What to produce
Produce the records again in full, exactly as shown below.

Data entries
┌──

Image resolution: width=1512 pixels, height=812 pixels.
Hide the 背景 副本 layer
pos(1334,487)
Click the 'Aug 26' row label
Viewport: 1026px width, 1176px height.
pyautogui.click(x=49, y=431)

└──

Solution
Image resolution: width=1512 pixels, height=812 pixels.
Hide the 背景 副本 layer
pos(1334,487)
Click the 'Aug 26' row label
Viewport: 1026px width, 1176px height.
pyautogui.click(x=49, y=431)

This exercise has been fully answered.